Sometimes you’ve not found out who is involved. You’ll hear, “I need to talk to ________.”

  • Ask, “Great. When should we meet with them to get their perspective?”
  • If you get nowhere with that, try: “I’m confused. I thought you said this was up to you?”
  • Alex Hormozi suggests to move to, “What if they say ‘No’?” If the person says, “I’d do it anyway,” then say, “Why don’t we get started then?”

Other times, they’ll bring up their spouse or family member. It’ll sound like, “Let me talk it over with ____________.”

  • First, the Hormozi line works well here because you’re uncovering the truth.
  • I also like to say, “Are you letting them know what you’re doing, or getting them on the same page?”
  • If it’s the former, I’d say, “Why don’t we move along with ________, then?”
  • If it’s the latter, I’d go with, “Why don’t we find a time for all of us to get together, then? That way, if you’re serious about this, we’re not playing the telephone game.”

Objections in sales are going to happen. It’s like anything worthwhile – you’ll face resistance.
Your job is to determine if the resistance is internal – your issue – or external – theirs.

If it’s your issue, likely a hangup or discomfort, just remind yourself what that is costing you. That *may* get you moving.
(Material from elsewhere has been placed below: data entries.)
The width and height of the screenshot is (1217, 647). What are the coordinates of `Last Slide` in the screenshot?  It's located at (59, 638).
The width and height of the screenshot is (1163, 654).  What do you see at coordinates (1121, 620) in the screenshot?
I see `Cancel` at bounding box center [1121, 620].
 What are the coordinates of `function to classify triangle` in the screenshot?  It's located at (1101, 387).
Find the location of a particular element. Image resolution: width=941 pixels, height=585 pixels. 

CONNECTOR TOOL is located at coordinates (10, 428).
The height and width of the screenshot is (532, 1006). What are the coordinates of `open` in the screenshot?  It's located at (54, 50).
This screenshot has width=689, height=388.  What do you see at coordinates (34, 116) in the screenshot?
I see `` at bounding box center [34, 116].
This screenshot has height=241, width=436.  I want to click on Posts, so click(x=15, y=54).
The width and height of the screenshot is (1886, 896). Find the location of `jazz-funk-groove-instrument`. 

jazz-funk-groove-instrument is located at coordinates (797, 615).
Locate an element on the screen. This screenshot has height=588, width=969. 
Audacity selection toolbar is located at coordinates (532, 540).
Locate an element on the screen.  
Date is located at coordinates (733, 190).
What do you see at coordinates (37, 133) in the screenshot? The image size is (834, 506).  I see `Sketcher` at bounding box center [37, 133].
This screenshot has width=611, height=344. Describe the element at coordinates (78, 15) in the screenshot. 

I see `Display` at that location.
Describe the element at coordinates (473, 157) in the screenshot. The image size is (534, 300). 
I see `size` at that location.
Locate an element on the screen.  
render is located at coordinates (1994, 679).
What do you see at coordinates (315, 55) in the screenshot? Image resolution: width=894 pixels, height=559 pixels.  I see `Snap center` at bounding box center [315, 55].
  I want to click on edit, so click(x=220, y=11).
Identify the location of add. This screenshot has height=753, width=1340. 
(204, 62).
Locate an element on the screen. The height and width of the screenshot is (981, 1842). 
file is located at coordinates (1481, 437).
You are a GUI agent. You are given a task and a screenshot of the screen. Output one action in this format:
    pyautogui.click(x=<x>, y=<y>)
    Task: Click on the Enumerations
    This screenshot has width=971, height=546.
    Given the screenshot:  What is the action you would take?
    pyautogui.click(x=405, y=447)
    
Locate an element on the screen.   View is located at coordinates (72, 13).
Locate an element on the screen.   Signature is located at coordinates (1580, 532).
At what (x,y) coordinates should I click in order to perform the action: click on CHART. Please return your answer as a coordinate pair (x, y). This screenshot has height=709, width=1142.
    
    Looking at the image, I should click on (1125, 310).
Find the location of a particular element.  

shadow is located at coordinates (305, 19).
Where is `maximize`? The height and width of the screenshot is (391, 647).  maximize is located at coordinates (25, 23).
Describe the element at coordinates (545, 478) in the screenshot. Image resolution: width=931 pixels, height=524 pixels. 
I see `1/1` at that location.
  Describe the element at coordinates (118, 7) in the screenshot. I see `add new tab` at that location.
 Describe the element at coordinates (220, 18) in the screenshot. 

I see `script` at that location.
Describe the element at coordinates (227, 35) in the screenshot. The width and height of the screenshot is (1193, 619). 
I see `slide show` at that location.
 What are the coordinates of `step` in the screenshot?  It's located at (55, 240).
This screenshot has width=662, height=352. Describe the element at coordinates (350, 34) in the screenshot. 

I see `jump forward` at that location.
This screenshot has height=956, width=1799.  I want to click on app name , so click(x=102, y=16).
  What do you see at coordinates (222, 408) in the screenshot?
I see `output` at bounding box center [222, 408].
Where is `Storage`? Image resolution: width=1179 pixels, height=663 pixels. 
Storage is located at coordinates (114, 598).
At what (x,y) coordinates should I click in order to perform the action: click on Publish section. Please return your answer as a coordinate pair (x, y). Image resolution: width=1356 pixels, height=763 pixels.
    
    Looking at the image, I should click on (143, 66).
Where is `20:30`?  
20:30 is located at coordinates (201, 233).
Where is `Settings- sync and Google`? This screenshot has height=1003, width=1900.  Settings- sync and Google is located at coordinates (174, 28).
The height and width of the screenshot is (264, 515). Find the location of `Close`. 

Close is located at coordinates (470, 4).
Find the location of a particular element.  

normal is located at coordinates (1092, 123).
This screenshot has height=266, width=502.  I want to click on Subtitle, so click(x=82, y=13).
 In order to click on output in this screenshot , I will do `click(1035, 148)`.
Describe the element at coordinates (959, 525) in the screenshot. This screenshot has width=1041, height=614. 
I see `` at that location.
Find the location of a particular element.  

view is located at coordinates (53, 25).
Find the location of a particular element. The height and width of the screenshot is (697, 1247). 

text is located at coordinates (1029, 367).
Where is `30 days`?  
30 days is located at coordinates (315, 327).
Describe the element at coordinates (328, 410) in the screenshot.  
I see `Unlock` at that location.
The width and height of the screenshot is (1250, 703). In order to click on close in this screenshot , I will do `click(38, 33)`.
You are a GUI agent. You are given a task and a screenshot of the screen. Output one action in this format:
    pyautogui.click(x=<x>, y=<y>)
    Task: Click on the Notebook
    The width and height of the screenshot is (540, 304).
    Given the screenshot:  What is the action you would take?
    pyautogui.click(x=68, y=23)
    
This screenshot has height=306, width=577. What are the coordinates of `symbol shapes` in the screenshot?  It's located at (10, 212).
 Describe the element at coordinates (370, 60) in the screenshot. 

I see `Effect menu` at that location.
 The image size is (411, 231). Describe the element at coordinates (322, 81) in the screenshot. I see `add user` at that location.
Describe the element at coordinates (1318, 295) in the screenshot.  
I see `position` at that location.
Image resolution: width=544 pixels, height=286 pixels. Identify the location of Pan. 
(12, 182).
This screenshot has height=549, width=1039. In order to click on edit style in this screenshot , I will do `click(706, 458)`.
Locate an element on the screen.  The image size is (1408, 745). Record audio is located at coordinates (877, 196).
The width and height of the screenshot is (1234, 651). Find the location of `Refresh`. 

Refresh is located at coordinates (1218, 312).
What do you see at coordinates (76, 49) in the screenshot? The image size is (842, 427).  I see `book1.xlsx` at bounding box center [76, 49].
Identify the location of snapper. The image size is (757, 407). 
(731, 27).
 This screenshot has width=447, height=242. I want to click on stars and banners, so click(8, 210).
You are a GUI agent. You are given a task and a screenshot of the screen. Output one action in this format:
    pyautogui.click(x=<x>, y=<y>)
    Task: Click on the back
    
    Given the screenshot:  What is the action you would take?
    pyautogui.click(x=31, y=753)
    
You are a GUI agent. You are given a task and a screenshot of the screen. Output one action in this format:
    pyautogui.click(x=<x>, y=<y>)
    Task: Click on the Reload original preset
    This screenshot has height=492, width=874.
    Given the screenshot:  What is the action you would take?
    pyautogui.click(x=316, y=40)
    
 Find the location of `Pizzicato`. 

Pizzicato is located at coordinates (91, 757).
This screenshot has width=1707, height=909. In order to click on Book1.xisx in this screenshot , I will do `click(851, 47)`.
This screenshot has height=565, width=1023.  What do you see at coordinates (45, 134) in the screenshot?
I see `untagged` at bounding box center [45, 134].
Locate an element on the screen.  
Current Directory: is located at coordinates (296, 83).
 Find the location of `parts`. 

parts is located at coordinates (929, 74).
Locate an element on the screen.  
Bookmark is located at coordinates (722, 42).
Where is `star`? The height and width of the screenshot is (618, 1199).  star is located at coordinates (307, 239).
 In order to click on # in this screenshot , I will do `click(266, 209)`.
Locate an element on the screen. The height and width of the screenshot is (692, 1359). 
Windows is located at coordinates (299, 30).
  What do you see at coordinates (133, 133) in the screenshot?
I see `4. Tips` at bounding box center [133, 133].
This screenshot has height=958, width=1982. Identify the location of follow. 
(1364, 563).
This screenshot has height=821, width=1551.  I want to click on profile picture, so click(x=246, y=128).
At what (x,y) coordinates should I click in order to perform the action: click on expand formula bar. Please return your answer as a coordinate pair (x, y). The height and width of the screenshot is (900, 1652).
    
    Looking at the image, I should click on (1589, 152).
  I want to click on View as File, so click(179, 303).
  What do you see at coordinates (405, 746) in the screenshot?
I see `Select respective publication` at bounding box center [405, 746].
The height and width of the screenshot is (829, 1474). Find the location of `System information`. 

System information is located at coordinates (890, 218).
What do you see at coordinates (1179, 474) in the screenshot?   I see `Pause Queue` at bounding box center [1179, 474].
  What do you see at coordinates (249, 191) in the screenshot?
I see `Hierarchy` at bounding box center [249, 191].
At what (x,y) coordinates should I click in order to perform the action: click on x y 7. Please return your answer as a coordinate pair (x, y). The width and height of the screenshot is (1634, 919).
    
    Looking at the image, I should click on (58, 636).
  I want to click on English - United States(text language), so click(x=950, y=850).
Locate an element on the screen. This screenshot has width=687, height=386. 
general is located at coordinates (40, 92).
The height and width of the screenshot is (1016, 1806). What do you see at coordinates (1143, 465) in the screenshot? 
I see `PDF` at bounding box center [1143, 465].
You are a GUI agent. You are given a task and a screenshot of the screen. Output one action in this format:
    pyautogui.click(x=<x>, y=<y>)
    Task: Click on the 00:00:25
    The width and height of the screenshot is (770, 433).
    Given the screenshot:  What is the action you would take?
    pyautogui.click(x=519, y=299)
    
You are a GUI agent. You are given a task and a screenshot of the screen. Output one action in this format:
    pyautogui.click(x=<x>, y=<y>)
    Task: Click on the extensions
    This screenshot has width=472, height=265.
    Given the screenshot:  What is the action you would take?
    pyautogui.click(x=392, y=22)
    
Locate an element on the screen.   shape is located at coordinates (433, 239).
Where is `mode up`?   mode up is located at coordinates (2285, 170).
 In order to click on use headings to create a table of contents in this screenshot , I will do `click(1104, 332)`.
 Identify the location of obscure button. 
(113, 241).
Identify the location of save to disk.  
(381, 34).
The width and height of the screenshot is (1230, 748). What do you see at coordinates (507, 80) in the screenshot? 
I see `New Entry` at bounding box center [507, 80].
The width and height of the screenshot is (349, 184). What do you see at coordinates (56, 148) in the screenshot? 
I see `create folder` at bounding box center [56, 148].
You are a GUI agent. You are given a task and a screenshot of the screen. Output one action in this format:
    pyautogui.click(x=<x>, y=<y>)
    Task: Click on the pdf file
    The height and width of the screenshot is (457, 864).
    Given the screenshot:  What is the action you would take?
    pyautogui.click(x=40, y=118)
If the resistance is external – let’s fight sooner. I teach my clients to fight up front so they aren’t fighting on the back end to get a deal closed. In fact, when I work with Chris Schaum, we coach people to look for the other side’s deal killers AND bring them up.

Barring doing that, there are tactics. Hopefully, they lead you to uncover the real conversation you need to have with a prospect.

Another way to think of objections is as opportunities. They are opportunities to learn about what you’re doing wrong, what you missed, and what you need to understand if you’re to win more business.